Monday, January 21, 2008

Caffeine and miscarraige linked. Time to go cold turkey.

Well, here's some more news with which I could torture myself, were I so inclined. A new Kaiser Permanente study published today in the Amerian Journal of Obstetrics and Gynecology says that "high doses" of caffeine during pregnancy can increase your chances of miscarriage:

Women who consumed 200 mg or more of caffeine per day (two or more cups of regular coffee or five 12-ounce cans of caffeinated soda) had twice the miscarriage risk as women who consumed no caffeine.

The increased risk of miscarriage appeared to be due to the caffeine itself, rather than other possible chemicals in coffee because caffeine intake from non-coffee sources such as caffeinated soda, tea and hot chocolate showed a similar increased risk of miscarriage.

In a word: crap. Let the inventory begin. I've been allowing myself that one small (often decaf) cappuccino in the morning, because I'm zombie-like without it, and with it, I find myself just a leeettle bit more focused. I maybe have a cup of tea in the afternoon; somewhere I heard that that was probably OK. I don't drink diet sodas (OK, well maybe a sip off my husband's here and there...but wait...I had a few slugs off a flat diet Pepsi yesterday afternoon while I was getting ready for a dinner party...).

Is this what's keeping me from getting pregnant? Did this cause my miscarriage in October 2007, and my two miscarriages in early 2004?

Oh, probably not. My advanced maternal age (love that term) is more probably the culprit. In an article in the San Francisco Chronicle, Dr. Aaron Caughey, a perinatologist at USCF, reminds us that the majority of miscarriages (up to 80%) are "due to chromosomal abnormalities that have nothing to do with the mother's behavior. The last thing women who have had miscarriages need to do is blame themselves, he said."

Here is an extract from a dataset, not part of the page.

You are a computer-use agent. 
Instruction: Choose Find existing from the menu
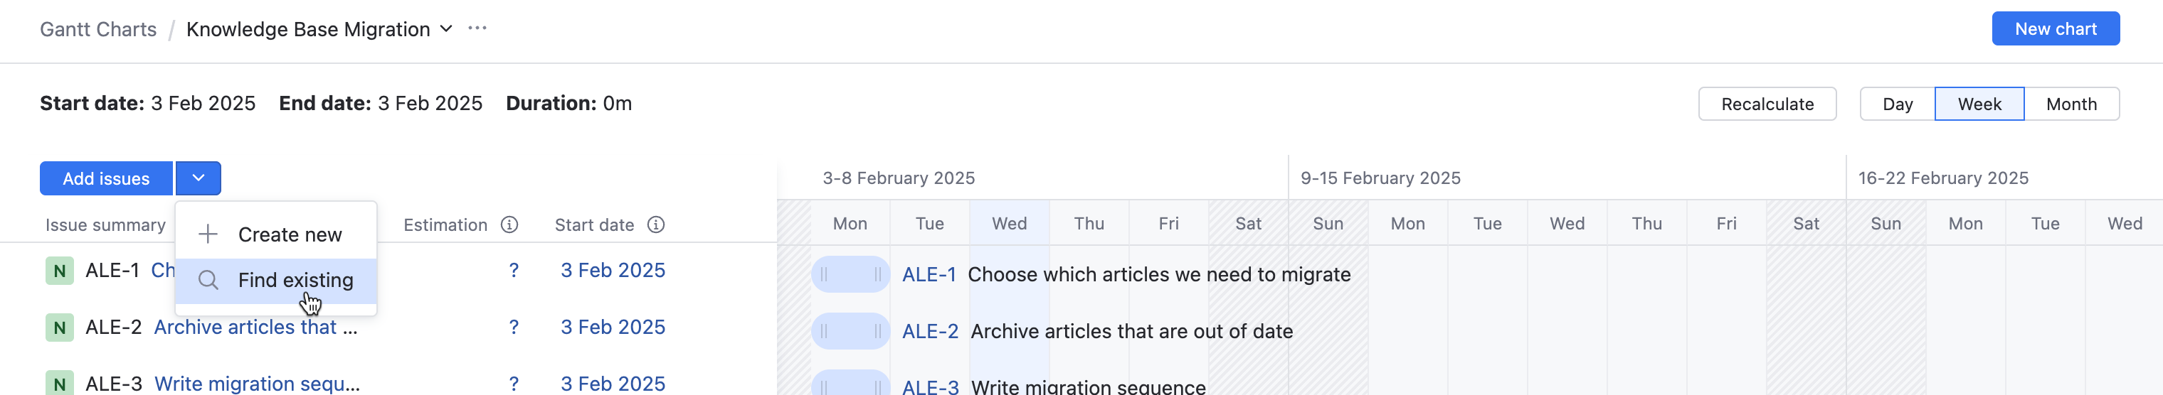coord(295,280)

Oh, but we're so good at it.

Decaf it is.

3 comments:

Spocko said...

The last thing women who have had miscarriages need to do is blame themselves, he said."Oh, but we're so good at it.

I hate studies like this. I just went and read the press release. My favorite part was, "What is a tired mom to be do?"
"Learn to perk up instead with natural energy boosts like a brisk walk, yoga stretches, snacking on dried fruits and nuts."

Cynthia Badiey said...

The person who wrote clearly wasn't a parent, much less a working parent. Try being up all night with a sick child, and then see how well dried fruit works for you.

Spocko said...

Yeah, reminds me of an article in Seventeen.

"Are you down in the dumps? Tie a big red ribbon around everything you love!"

One time I did an analysis of all the "medical stories" that were mentioned in Prevention Magazine. I found the actual "studies" they were based on.

One "study" that was presented as saying something like chewing gum prevents deadly teeth explosion and makes people 30 percent sexier was
1) Based on a total of 7 people and
2) Sponsored by Big Red cinnamon gum.

Another on the cancer preventing powers of dark chocolate? Sponsored by Dove dark chocolate. And they didn't bother to test OTHER dark chocolate, just Dove's!

Prevention didn't ever bother to talk about the sample size. Some times they said who the sponsor was but other times they just let the "exciting/troubling/terrifying" results from the press release be the whole story.

The Kaiser study was based on over 1,000 people but there also threw out a whole group of people who got sick and didn't drink caffeine when they got pregnant because they got morning sickness from it.

I'm sure there are also a lot of other factors that had a role to play.

Now if you in are the caffeine industry you start funding studies that show that

1) Caffeine is NOT bad for pregnant mothers that in fact the caffeine helped nature determine that this baby isn't healthy enough and therefore it is GOOD that they kept drinking the caffeine.

2) Actually helps prevent something like Alzheimer's. Then they get the story in Prevention magazine where they don't bother to ask nasty questions like "Who paid for this study?" and "How reliable is the science?"

Cynical? Me? I'm just a brain in a box. Fortunately I don't have to worry about stuff like this.